= Concerto Grosso (Zwilich) =

Composition by Ellen Taaffe Zwilich

The Concerto Grosso 1985 (to Handel's Sonata in D for violin and continuo, first movement) is a composition for chamber orchestra by the American composer Ellen Taaffe Zwilich. The work was commissioned by the Washington Friends of Handel in commemoration of the 300th anniversary of the birth of George Frideric Handel. It was given its world premiere by Handel Festival Orchestra conducted by Stephen Simon on May 9, 1986.

==Composition==

===Background===
The Concerto Grosso liberally quotes the theme from the first movement of George Frideric Handel's Violin sonata in D major (HWV 371). In the score program note, Zwilich wrote, "I performed the work many years ago and I especially love the opening theme of the first movement—the striking head motive and the beauty of the generative tension between the theme and the elegant bass line." The piece thus mixes musical techniques of the Baroque era with the Zwilich's own neo-Romantic style, which the composer described as a "twentieth-century response to the spirit of George Frideric Handel."

===Structure===
The Concerto Grosso has a performance duration of approximately 15 minutes and is cast in five short movements:

===Instrumentation===
The work is scored for a chamber orchestra consisting of flute, two oboes (2nd doubling Cor anglais), two horns, harpsichord, and strings.

==Reception==
Reviewing a 1988 performance of the Concerto Grosso, Michael Kimmelman of The New York Times wrote, "The work's five, clearly defined and intelligently-shaped movements last a total of 15 minutes; that's just the right amount. They form a musical arch, with the first and final sections marked maestoso and consisting of sections from Handel's D major Violin Sonata that alternated with knottier passages of Ms. Zwilich's creation. The second and fourth sections include identically relentless, slightly manic material, and they frame a central largo: the work's climax, its dark grandeur, includes repeated notes that ring out like tolling bells." He added, "The journey from Handel's lucid phrases at the beginning, through the stormy passages coloring the middle sections and back to the quotations of Handel's regal sonata at the very end, describe a touching homage to the Baroque composer. In the midst of such storm and fury, his melodies come as signs of stability and redemption." Reviewing a 1992 performance, Joan Reinthaler of The Washington Post similarly wrote, "This is a nicely conceived and crafted five-movement work built largely on the first four notes of the Handel Violin Sonata No. 4. It is cheerful, straightforward music and received a first-rate reading that was introduced by violinist Sally McLain's touchingly simple performance of the first movement of the Handel sonata itself."

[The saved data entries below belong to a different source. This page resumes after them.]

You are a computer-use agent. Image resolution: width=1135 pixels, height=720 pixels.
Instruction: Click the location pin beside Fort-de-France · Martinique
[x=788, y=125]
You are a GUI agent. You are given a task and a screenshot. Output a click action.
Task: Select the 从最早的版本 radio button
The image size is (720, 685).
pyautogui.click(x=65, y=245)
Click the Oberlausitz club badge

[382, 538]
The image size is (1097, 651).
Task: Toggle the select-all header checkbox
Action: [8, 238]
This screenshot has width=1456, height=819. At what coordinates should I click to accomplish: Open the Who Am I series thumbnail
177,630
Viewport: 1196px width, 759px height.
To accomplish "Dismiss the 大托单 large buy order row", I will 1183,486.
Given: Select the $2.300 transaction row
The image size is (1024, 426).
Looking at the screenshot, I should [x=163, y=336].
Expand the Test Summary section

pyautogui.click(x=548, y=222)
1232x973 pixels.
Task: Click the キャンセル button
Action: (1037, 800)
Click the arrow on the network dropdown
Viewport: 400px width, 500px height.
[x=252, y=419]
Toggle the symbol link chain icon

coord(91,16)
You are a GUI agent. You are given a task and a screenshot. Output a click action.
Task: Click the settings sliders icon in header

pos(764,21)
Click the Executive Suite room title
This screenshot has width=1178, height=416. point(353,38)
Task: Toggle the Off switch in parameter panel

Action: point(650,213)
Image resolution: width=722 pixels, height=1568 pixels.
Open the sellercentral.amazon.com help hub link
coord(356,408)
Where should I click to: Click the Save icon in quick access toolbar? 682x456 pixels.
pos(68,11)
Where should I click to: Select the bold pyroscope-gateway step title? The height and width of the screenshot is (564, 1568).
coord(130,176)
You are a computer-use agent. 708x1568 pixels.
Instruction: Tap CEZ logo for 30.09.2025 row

Reviewing a 1995 album that pairs the work with Zwilich's Symphony No. 3 and Oboe Concerto, Michael Oliver of Gramophone wrote, "The best music here by far is the Concerto grosso, whose outer sections are orchestral variants of a Handel sonata (Op. 1 No. 1), the three inner movements much more personal meditations on it. The central Largo has more sustained invention and intensity of feeling than symphony and concerto put together." Annette Morreau of BBC Music Magazine was more critical of the piece, writing, "the Concerto Grosso, is an academically 'correct', 20th-century pastiche of Handel with Coplandish wide-open-prairie strings to clanky harpsichord, 'wrong-note' 18th-century harmonies and played with (inauthentic?) full-blooded vibrato."